Exercise aim: The answer must consist of every line from the entries that holds the word "Estimated".

Source data:
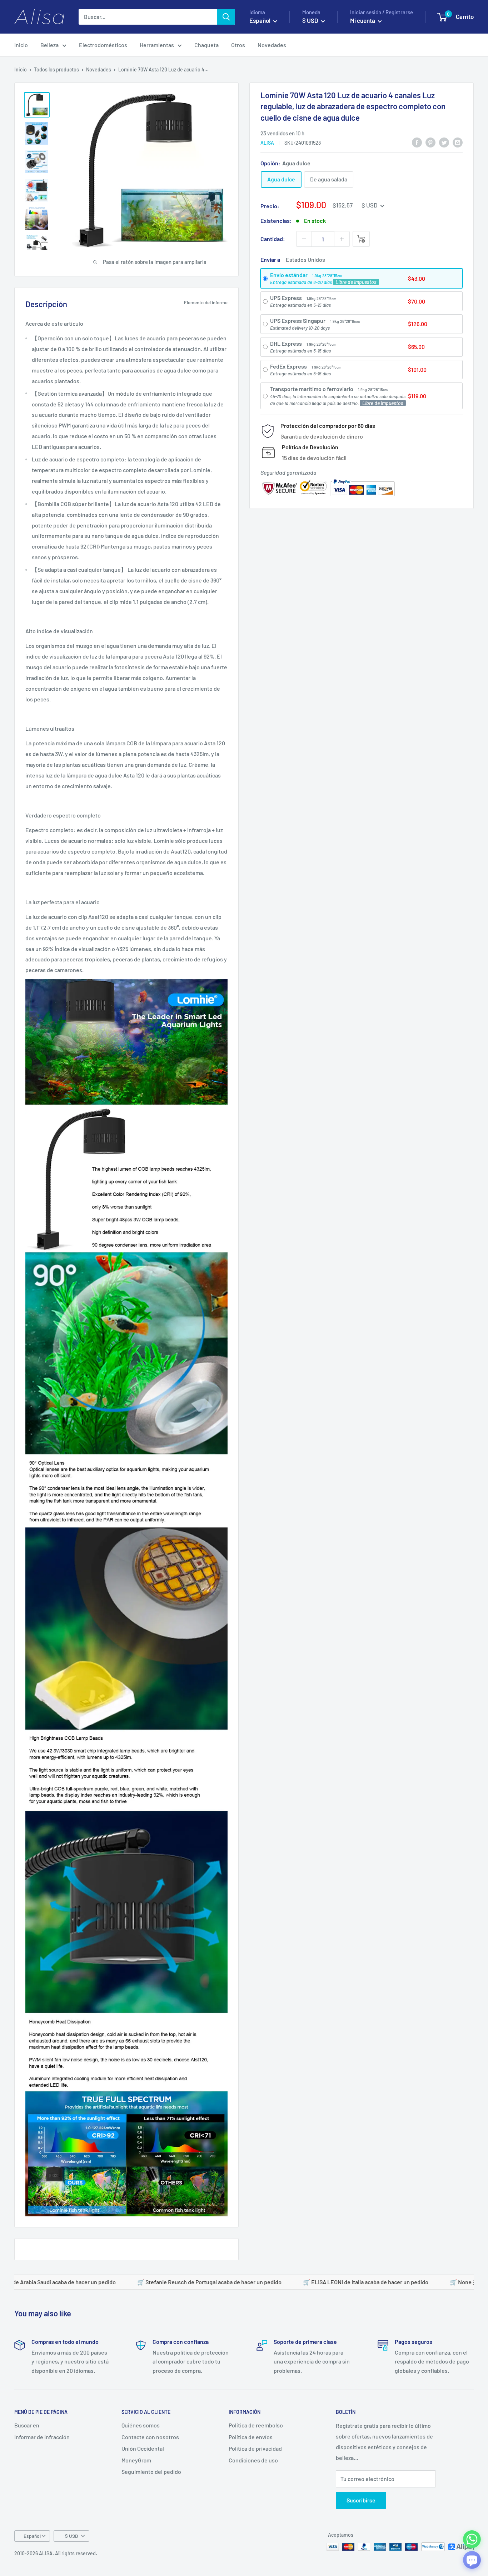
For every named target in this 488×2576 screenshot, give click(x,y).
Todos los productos (56, 69)
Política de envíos (251, 2437)
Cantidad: (272, 238)
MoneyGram (136, 2460)
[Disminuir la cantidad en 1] (304, 238)
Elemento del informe (206, 302)
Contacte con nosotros (150, 2437)
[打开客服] (472, 2560)
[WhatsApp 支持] (472, 2539)
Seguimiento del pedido (151, 2471)
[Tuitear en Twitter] (444, 142)
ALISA (267, 143)
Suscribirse (361, 2500)
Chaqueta (206, 44)
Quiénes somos (140, 2425)
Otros (238, 44)
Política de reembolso (256, 2425)
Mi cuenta (363, 20)
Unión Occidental (142, 2448)
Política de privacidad (255, 2448)
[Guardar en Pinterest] (430, 142)
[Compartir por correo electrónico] (458, 142)
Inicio (21, 44)
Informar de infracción (42, 2437)
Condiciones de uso (253, 2460)
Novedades (272, 44)
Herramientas (157, 44)
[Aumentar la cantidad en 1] (341, 238)
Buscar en (26, 2425)
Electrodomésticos (103, 44)
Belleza (49, 44)
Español (32, 2536)
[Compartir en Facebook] (417, 142)
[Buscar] (226, 17)
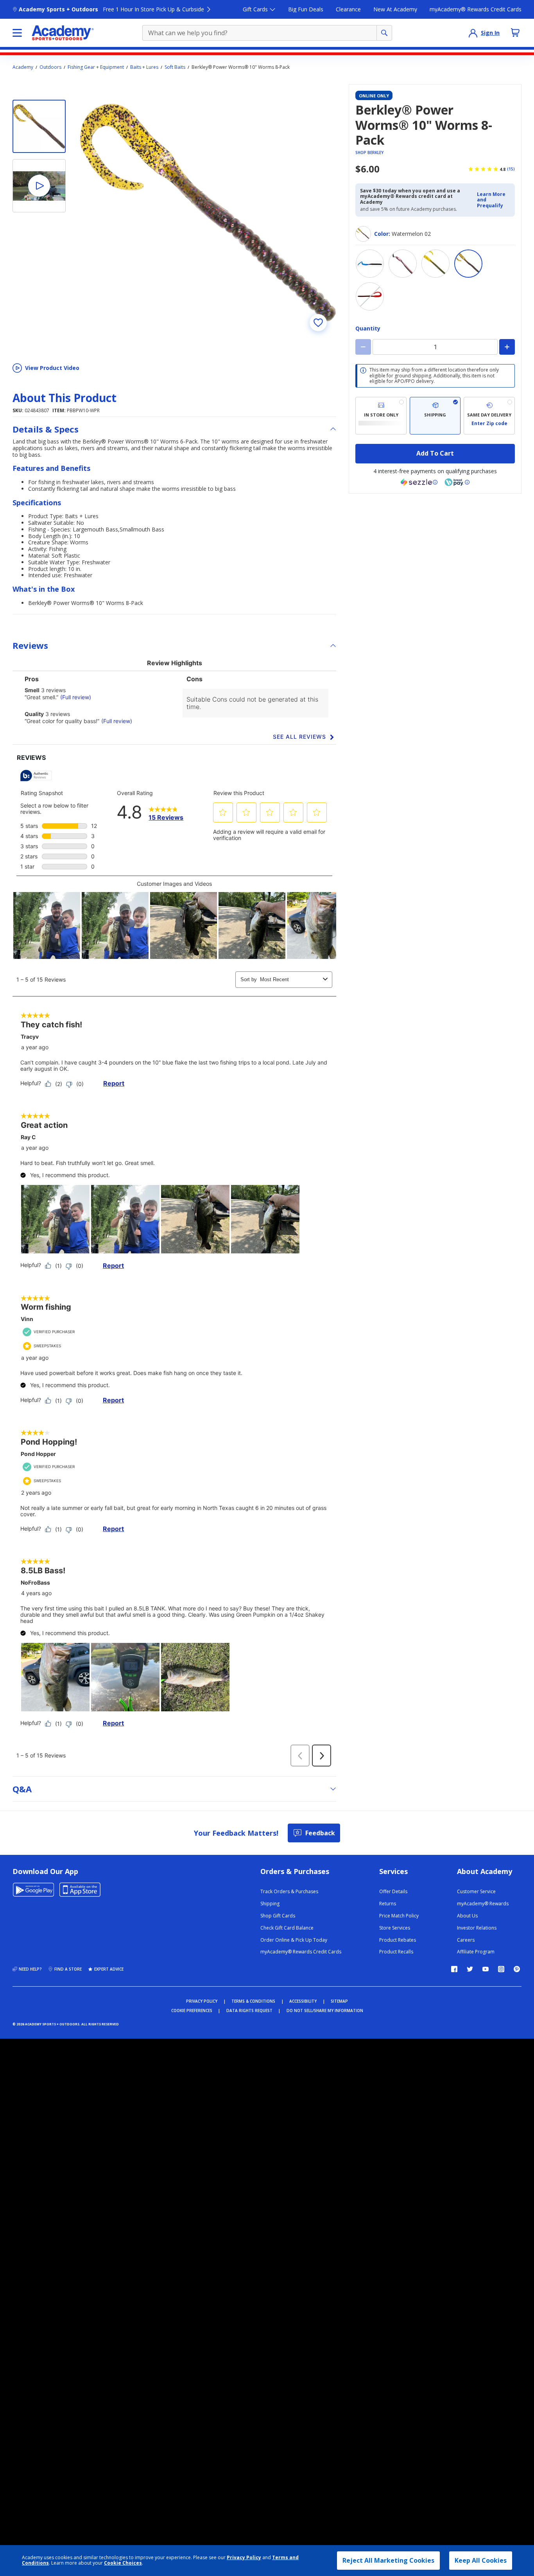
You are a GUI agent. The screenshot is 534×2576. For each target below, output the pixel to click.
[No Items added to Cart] (515, 32)
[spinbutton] (435, 347)
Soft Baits (175, 67)
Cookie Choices (123, 2563)
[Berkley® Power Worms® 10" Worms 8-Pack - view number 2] (39, 186)
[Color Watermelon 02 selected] (468, 263)
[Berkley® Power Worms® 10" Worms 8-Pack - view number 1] (39, 126)
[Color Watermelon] (435, 263)
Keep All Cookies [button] (481, 2560)
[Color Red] (403, 263)
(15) (511, 169)
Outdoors (50, 67)
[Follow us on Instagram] (501, 1969)
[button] (493, 200)
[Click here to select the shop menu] (17, 33)
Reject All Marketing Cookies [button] (388, 2560)
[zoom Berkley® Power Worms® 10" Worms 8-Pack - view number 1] (208, 212)
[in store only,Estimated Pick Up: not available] (381, 415)
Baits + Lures (144, 67)
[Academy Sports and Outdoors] (62, 33)
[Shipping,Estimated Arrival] (435, 415)
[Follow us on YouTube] (485, 1969)
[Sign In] (473, 33)
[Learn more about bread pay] (457, 482)
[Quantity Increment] (507, 347)
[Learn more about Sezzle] (419, 482)
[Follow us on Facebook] (454, 1969)
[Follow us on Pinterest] (516, 1969)
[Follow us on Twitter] (470, 1969)
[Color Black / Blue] (370, 263)
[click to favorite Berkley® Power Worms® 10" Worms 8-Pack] (318, 322)
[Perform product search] (384, 33)
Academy (23, 67)
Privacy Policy (244, 2557)
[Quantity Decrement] (363, 347)
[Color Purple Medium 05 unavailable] (370, 296)
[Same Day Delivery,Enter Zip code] (489, 415)
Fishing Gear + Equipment (96, 67)
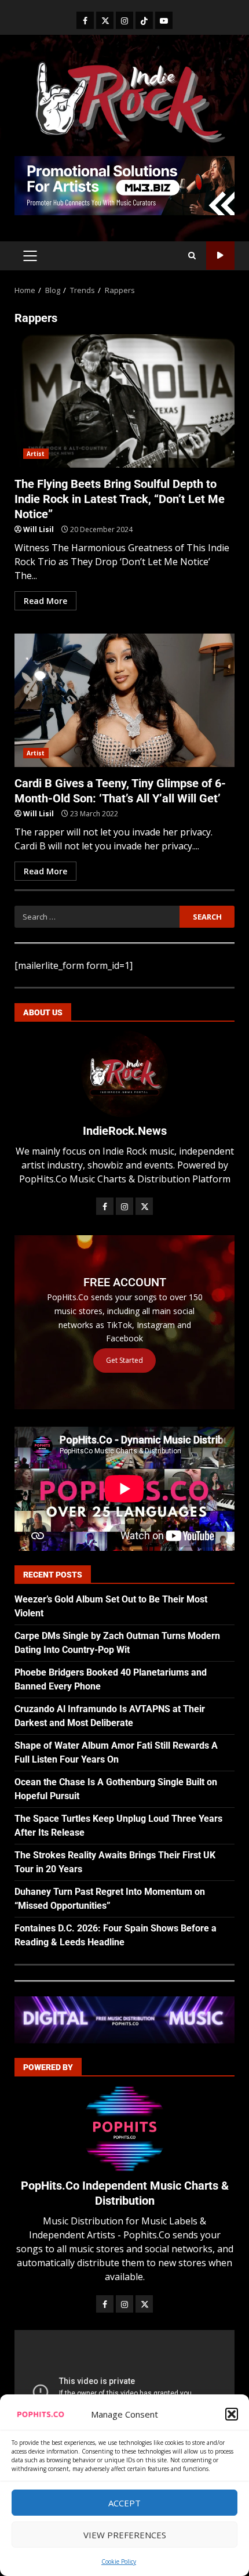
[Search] (192, 256)
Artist (36, 454)
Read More (45, 600)
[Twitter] (104, 20)
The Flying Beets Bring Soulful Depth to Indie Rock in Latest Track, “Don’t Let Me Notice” (124, 401)
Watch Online (220, 255)
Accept (124, 2503)
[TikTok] (144, 20)
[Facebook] (85, 20)
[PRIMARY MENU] (29, 255)
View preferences (124, 2535)
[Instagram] (124, 20)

Response area:
[in store only,Estimated Pick Up: not available] (381, 415)
[Shipping,Estimated Arrival] (435, 415)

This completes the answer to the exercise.